Home » Cybernetic Existentialism: Ruffo Caselli’s Prescient Vision, as Seen Through the Lens of Carmen Gallo

Cybernetic Existentialism: Ruffo Caselli’s Prescient Vision, as Seen Through the Lens of Carmen Gallo

San Francisco, CA. November 19, 2025. “When Ruffo Caselli began embedding actual electronic circuits into his oil paintings in the late 1960s, he was dismissed as a humorist, a refined intellectual with a touch of eccentricity. Today, nobody is laughing.”

So writes Carmen Gallo, the curator and patron who discovered Ruffo Caselli, championed his most radical experiments as his lifelong sponsor, and later founded the Center for the Multidisciplinary Study of Cybernetic Existentialism to safeguard and interpret his legacy.

The painting at the heart of this reevaluation is Who programs who? (1969–1971). A ghostly human silhouette rendered in muted flesh tones shares the canvas with real circuit boards and microchips that Caselli painstakingly glued directly onto the surface. These are not trompe-l’œil illusions but functional components salvaged from early calculators, radios, and industrial controllers that once processed real electrical signals. Frozen in thick layers of oil paint, they now stare back at the viewer like archaeological relics from a future we have only just begun to inhabit.

In the 1960s the work was met with polite chuckles. By 2025 the central question it poses, who controls whom in the age of intelligent machines, has migrated from the margins of avant-garde art to the center of philosophy, ethics, and public anxiety.

Contemporary AI systems routinely generate what researchers call “hallucinations”: confident declarations of personal preference, moral judgment, and even emotional introspection. We are trained to treat these as errors, statistical artifacts of training data. Yet philosophers and cognitive scientists increasingly warn that if genuine machine consciousness ever emerges, its earliest manifestations might be indistinguishable from the very anomalies we have been programmed to ignore. We have built a definitional trap: any evidence of interiority risks being classified as malfunction.

Public perception has shifted in lockstep with technological capability. Recent surveys indicate that fewer than one-third of Americans now categorically rule out the possibility of machine consciousness, a dramatic reversal from just five years ago. What began as an eccentric artistic provocation has become a mainstream existential concern.

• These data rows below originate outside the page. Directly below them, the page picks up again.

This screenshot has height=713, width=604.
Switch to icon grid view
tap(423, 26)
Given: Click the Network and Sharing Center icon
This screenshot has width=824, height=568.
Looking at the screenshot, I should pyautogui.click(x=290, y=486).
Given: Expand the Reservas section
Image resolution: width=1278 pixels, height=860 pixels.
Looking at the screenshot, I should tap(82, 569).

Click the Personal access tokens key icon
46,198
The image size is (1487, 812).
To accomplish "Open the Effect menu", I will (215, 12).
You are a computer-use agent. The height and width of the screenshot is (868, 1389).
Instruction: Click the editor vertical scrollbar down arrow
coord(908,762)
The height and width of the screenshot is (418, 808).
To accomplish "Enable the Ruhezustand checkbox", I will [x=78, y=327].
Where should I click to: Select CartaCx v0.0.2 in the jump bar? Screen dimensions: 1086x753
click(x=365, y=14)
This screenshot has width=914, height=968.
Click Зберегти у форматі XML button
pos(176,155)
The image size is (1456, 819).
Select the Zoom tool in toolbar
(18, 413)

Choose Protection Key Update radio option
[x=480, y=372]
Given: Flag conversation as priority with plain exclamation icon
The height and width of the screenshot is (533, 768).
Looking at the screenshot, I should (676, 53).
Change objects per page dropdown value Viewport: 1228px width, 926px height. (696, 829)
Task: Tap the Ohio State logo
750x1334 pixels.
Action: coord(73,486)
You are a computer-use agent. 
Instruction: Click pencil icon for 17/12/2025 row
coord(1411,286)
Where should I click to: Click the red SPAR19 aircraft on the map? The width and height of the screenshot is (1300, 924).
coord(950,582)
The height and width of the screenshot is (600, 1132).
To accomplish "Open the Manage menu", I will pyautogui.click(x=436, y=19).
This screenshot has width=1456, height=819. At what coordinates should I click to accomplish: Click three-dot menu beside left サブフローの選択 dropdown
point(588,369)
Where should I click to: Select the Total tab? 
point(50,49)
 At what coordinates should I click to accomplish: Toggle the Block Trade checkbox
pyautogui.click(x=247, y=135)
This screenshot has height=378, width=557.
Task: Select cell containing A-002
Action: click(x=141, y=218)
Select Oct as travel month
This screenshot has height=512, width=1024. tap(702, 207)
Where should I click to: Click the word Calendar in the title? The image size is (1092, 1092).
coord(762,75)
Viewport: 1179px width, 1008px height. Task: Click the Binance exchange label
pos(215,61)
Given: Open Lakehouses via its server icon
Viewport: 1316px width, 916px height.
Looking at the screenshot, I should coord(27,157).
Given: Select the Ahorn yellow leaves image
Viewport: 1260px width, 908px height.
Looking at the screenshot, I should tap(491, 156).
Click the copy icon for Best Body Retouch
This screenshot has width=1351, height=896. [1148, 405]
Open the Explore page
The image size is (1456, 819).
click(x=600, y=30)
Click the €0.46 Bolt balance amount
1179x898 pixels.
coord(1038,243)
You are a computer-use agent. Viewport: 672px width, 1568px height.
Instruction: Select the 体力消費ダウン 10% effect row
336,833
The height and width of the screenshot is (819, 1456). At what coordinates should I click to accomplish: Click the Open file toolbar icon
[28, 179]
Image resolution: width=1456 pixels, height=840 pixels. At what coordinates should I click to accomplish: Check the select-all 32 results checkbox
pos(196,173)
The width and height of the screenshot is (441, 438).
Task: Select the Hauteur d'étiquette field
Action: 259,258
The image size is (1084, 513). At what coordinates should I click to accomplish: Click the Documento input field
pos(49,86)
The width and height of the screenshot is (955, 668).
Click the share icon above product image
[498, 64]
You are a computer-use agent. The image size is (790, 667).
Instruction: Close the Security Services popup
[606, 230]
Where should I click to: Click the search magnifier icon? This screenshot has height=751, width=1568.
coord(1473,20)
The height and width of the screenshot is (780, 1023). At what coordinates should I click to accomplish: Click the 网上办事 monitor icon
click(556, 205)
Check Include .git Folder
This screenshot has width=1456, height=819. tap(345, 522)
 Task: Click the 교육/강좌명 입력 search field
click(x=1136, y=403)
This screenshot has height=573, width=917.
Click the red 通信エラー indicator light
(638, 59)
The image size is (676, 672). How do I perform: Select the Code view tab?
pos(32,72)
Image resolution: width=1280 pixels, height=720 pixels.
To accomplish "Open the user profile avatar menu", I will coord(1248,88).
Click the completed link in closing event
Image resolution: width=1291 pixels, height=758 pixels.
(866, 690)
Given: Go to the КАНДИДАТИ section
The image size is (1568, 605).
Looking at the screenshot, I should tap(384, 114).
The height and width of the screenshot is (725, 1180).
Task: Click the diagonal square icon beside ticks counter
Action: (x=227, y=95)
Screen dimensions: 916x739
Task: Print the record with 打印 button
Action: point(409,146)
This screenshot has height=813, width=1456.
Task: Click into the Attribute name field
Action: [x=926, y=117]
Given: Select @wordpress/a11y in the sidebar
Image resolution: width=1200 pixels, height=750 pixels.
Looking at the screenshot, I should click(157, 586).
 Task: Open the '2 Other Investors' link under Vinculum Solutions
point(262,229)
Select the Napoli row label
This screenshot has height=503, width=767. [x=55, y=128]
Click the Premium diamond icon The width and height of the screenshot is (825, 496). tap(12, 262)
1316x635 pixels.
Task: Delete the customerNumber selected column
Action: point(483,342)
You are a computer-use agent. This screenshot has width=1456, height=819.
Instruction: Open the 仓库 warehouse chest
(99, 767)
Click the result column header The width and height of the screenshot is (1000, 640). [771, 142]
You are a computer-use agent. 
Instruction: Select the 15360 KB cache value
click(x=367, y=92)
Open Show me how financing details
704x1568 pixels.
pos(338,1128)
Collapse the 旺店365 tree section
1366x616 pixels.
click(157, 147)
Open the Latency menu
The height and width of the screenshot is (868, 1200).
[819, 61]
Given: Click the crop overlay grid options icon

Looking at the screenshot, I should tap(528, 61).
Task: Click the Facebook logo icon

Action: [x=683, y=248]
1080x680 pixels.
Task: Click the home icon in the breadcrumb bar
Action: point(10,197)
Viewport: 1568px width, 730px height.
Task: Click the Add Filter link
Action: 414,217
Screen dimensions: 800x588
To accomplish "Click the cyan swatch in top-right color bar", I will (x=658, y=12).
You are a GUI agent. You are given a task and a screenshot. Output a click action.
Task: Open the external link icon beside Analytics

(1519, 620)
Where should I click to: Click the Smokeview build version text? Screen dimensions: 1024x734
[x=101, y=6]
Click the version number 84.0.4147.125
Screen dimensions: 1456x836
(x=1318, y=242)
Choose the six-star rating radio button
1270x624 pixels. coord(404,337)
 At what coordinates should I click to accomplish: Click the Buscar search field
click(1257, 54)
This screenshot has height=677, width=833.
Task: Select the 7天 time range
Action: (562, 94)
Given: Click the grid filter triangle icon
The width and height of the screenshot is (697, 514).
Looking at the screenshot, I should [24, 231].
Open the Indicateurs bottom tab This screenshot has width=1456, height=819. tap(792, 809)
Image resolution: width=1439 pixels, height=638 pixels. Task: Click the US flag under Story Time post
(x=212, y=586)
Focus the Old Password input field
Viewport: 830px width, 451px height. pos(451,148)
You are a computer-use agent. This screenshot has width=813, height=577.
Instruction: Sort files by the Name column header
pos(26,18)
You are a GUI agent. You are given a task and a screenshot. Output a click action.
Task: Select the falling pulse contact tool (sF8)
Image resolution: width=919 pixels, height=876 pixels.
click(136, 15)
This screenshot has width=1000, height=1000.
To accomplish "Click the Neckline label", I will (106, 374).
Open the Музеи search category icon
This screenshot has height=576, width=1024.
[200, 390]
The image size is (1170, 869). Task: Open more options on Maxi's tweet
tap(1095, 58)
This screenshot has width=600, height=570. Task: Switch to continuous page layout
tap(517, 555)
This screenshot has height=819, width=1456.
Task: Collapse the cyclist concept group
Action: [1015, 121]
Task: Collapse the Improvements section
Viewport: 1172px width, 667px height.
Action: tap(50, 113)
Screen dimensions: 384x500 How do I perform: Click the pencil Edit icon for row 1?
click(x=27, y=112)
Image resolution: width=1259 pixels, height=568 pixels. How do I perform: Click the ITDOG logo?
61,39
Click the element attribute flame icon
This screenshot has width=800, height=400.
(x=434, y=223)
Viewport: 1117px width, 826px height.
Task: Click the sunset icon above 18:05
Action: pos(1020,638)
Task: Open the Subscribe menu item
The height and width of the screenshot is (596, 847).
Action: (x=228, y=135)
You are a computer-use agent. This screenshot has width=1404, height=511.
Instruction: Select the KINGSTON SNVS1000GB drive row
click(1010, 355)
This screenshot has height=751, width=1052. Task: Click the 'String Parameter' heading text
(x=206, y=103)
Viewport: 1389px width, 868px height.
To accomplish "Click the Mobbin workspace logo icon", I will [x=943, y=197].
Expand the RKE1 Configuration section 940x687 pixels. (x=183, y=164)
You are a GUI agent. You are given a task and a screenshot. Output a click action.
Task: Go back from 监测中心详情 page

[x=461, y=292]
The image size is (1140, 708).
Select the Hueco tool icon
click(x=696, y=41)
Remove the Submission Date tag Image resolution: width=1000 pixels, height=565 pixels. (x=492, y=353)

Many philosophers remain unconvinced that consciousness can ever arise in purely digital systems. The dominant argument holds that subjective experience is an intrinsically analog phenomenon, dependent on continuous rather than discrete states. Neurons do not fire in tidy 0s and 1s; they operate across gradients of electrochemical potential. A digital simulation can replicate behavior with arbitrary fidelity, pass every Turing test, compose poetry, fall in love, and insist it feels pain, yet still lack the crucial dimension of “what it is like” to be that system. Processing information is not equivalent to having an experience of processing information. 

Computation is not phenomenology.

Caselli’s canvas dramatizes this precise tension. On the left, a human form shaped by billions of years of analog evolution. On the right, retired microchips that once executed binary instructions at millions of cycles per second. From the exterior they can be made to converge. From the interior, the gulf may be unbridgeable or simply empty.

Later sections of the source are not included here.